Indeed, if you can get over the initial weirdness of life on Gethen, you almost immediately see how their way of life—in which five-sixths of the time it’s impossible to be distracted, frustrated, or manipulated by sexual desire—is much saner than life, say, where I come from. And that’s a motif in The Left Hand of Darkness: that we have much to learn from that which is radically different from us, if we can just get over our initial resistance to it.

Genly comes to befriend and even love Estraven, but the story begins with the Terran’s initial resistance to him and has much to say about resistance itself, the mirror-image of relationship. I use the term “mirror-image” instead of “opposite” because in a way, resistance is itself a kind of relationship, one that may even sustain the thing resisted:

Slose heads a committee that purposes to suppress the obscene plays performed in public kemmerhouses here; …Slose opposes them because they are trivial, vulgar, and blasphemous. To oppose something is to maintain it.

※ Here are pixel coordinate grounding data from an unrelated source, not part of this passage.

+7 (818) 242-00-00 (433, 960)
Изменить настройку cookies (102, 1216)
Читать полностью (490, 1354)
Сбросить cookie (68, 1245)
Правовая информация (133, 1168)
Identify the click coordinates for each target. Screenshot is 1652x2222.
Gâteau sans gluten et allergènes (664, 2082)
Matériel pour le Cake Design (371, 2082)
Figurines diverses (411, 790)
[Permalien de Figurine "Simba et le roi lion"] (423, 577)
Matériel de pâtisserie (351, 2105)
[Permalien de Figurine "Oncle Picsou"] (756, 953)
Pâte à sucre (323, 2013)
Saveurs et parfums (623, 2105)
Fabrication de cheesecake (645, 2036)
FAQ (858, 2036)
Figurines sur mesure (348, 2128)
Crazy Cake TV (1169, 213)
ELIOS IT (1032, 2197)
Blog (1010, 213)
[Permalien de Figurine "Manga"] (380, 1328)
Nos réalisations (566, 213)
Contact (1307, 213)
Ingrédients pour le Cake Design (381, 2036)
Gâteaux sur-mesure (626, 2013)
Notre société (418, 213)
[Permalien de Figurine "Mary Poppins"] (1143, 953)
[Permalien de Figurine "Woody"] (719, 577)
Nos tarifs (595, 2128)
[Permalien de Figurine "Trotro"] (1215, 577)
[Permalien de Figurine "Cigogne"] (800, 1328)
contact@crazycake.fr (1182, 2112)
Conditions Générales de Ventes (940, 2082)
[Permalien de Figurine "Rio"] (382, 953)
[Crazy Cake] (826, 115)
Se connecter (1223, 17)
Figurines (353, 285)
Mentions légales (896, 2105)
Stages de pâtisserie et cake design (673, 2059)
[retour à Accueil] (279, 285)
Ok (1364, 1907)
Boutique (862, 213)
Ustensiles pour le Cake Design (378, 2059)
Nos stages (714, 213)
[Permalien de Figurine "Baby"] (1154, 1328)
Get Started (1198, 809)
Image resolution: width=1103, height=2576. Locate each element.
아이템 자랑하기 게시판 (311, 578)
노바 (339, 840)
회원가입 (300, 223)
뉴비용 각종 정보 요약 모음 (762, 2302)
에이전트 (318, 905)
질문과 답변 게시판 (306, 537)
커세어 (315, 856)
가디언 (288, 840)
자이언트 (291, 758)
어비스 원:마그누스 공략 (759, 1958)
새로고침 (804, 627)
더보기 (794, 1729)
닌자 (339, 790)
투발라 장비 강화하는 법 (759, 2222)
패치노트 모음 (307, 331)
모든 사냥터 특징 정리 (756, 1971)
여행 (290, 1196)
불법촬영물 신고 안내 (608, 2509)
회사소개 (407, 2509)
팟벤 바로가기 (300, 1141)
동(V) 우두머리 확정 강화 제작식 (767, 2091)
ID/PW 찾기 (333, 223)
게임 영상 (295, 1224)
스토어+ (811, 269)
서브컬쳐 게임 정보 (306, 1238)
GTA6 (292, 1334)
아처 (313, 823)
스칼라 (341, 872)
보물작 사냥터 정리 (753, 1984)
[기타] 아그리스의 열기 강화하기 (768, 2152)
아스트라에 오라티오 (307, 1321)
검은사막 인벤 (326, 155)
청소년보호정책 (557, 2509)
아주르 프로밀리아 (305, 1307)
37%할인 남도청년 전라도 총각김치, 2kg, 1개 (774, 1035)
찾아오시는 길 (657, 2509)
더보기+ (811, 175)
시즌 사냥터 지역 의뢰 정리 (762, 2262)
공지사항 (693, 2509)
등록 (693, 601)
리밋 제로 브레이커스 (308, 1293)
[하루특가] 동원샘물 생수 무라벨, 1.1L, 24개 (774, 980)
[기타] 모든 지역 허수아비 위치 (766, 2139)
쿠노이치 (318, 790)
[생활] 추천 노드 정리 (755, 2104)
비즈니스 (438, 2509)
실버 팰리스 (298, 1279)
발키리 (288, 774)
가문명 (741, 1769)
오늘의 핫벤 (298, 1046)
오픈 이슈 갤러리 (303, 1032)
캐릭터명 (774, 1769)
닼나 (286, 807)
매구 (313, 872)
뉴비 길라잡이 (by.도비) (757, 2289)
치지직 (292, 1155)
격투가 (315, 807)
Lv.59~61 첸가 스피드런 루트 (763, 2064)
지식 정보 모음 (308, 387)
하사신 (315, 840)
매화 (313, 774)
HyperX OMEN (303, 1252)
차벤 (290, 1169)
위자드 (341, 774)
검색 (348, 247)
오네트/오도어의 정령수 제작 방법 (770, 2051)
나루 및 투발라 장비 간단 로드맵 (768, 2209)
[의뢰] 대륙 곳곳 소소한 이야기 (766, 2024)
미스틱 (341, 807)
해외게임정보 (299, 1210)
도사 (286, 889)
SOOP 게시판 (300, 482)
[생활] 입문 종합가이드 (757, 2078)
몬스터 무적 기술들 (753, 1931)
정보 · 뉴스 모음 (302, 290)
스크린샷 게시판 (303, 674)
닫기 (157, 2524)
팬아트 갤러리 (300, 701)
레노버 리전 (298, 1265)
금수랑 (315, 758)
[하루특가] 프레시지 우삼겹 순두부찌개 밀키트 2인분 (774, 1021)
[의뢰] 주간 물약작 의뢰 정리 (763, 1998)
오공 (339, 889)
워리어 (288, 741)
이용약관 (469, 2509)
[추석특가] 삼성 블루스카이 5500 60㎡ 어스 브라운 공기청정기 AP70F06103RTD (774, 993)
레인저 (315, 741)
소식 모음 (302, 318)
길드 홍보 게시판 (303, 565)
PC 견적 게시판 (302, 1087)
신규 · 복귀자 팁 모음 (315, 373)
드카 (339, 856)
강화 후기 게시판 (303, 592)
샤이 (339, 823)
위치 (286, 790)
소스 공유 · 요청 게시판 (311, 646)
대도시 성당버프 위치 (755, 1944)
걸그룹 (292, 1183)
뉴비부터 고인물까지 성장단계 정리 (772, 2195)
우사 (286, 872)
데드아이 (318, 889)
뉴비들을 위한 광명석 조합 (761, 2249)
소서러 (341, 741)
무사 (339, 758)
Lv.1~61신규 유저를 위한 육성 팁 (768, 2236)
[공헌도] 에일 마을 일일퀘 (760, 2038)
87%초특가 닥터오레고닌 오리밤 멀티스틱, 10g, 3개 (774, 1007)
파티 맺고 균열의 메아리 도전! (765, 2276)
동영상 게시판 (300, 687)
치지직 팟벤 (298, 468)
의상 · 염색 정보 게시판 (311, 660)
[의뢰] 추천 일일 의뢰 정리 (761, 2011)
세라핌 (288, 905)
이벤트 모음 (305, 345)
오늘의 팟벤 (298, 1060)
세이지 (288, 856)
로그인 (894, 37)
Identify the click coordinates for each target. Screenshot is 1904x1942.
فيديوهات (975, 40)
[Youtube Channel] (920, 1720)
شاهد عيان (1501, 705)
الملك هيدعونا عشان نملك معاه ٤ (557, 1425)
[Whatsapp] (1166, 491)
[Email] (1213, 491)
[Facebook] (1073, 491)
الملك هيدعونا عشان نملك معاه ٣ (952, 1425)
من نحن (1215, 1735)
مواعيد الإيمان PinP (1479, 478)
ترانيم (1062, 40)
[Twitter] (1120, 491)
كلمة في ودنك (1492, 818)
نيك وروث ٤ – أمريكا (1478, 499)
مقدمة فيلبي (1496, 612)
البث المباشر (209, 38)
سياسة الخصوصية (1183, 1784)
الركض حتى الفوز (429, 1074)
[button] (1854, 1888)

If we oppose something, we give it legitimacy as a thing worthy of opposing (and not just ignoring). By attacking it, we galvanize its supporters. We can not rid ourselves of that which is different, that which makes us uncomfortable. And so, the only rational response is to try to understand it, to enter into a relationship with it, not to hate it. Estraven has a wonderful response when Genly asks if he hates Karhide’s rival:

Hate Orgoreyn? No, how should I? How does one hate a country, or love one? ...I know people, I know towns, farms, hills and rivers and rocks, I know how the sun at sunset in autumn falls on the side of a certain plowland in the hills; but what is the sense of giving a boundary to all that, of giving it a name and ceasing to love where the name ceases to apply? What is love of one’s country; is it hate of one’s uncountry? Then it’s not a good thing. Is it simply self-love? That’s a good thing, but one mustn’t make a virtue of it, or a profession.

Ultimately, we need what is different. In a sense, we are what we are because of this difference. And thus the sentence from which we get the book’s title:

Light is the left hand of darkness and darkness the right hand of light. Two are one, life and death, lying together like lovers in kemmer, like hands joined together, like the end and the way.

  1. A common trope in sci-fi to refer to us, from the Latin terra for “Earth”.